Wednesday, October 04, 2006

UPDATED: Did Foley break the law?

UPDATE (10/04/2006 - 9:12 p.m. EST): Drudge is reporting that the famous page in question (a) had his name temporarily leaked on the ABC News website; and (b) was 18 years old at the time of the exchange of e-mails/IMs. Time will tell how accurate, or even relevant, this is.

Sorry to stay on this Foley thing for the moment, but I read this MSNBC piece about whether Foley has actually broken any law. Excerpts:
Former Rep. Mark Foley’s online conversations with teenage male pages have all the trappings of a political scandal, but making a federal case out of the sexually charged exchanges could prove difficult, veteran investigators say.

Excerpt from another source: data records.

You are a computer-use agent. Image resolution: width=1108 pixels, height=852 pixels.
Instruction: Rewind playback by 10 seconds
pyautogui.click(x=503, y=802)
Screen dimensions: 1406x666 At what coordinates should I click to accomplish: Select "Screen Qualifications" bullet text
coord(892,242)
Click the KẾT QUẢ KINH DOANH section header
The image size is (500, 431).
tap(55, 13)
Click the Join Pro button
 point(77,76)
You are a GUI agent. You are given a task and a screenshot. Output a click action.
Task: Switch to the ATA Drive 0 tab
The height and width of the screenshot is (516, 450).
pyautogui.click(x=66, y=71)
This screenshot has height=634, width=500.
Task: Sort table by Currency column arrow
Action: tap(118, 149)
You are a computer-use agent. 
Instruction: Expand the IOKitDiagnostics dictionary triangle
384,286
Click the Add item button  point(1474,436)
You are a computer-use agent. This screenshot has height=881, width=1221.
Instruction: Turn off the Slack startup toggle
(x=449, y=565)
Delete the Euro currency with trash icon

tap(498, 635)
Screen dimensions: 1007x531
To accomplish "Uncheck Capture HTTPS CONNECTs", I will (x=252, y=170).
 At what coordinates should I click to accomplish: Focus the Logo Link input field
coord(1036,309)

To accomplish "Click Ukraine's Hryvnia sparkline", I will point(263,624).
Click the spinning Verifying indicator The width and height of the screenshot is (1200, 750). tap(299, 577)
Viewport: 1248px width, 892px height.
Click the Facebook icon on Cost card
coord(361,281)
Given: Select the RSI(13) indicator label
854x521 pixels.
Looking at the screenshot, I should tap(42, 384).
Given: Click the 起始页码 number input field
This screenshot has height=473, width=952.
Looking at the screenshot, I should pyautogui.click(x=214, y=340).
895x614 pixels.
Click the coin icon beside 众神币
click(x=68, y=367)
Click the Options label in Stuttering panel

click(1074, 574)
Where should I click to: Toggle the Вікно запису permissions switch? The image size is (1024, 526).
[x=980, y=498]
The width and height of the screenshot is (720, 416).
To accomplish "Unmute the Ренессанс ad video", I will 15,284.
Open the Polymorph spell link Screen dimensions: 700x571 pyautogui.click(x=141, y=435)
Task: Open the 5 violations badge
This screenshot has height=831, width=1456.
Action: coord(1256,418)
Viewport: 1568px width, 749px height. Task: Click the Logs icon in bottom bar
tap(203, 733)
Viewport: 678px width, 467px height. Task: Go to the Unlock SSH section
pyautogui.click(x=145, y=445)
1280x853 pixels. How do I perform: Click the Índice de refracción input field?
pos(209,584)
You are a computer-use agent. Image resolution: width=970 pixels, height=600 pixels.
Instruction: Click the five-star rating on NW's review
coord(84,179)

Foley, a six-term Republican from Florida, resigned abruptly as his e-mails and instant message transcripts surfaced. The chats discussed sexual acts and possible meetings with pages, according to ABC News, which first reported them last week.

With the FBI investigating Foley’s behavior, his defense attorney, David Roth, said that the congressman never had sex or attempted sexual contact with a minor. Foley, who is being treated for alcohol abuse, was drinking when he had the explicit conversations, Roth said.

“Any suggestion that Mark Foley is a pedophile is false,” Roth said Tuesday at a news conference in West Palm Beach, Fla.

If Foley never had sex with a congressional page, then his case is in uncertain legal territory, said Ken Lanning, a retired FBI agent who served as one of the agency’s leading experts on child exploitation.

“There are going to be some issues here in the gray area,” Lanning said. “You may find this behavior repulsive, offensive or immoral. Whether it’s a violation of law will be based on a precise reading of the law.”
Some Democrats have claimed Foley might have violated the federal law used to prosecute Internet sex predators, but experts said it’s not that simple.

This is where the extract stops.